TASK OBJECTIVE:
Below are records; reproduce exactly the lines from the one that has "Click the price" through the one that has "Click the Porte", ends included, and nothing more.

═══ EXTRACTED DATA

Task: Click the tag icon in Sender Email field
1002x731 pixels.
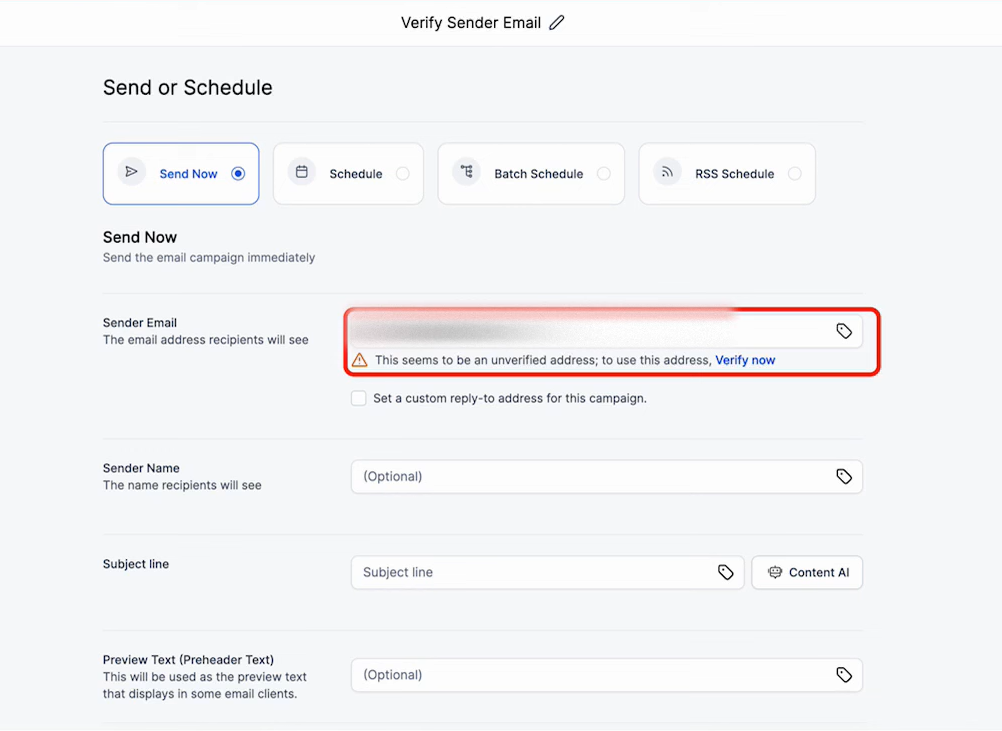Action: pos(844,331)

══════
═══ EXTRACTED DATA

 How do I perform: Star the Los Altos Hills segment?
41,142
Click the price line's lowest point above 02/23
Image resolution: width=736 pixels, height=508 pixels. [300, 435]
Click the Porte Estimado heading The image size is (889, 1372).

══════
═══ EXTRACTED DATA

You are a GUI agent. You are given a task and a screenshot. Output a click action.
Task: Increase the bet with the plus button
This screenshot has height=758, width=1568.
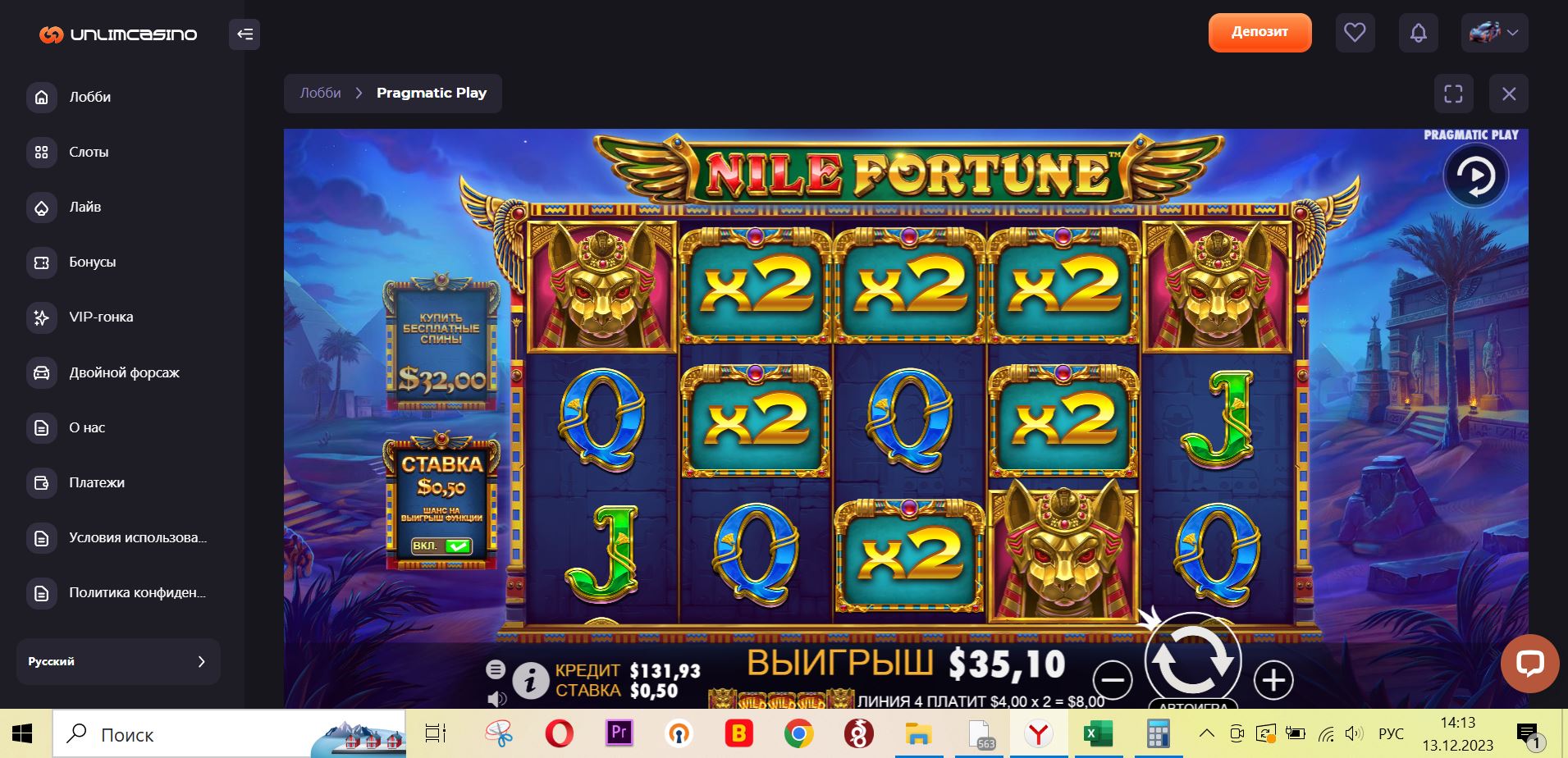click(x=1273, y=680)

══════

RESPONSE AREA:
Click the price line's lowest point above 02/23
Image resolution: width=736 pixels, height=508 pixels. [300, 435]
Click the Porte Estimado heading The image size is (889, 1372).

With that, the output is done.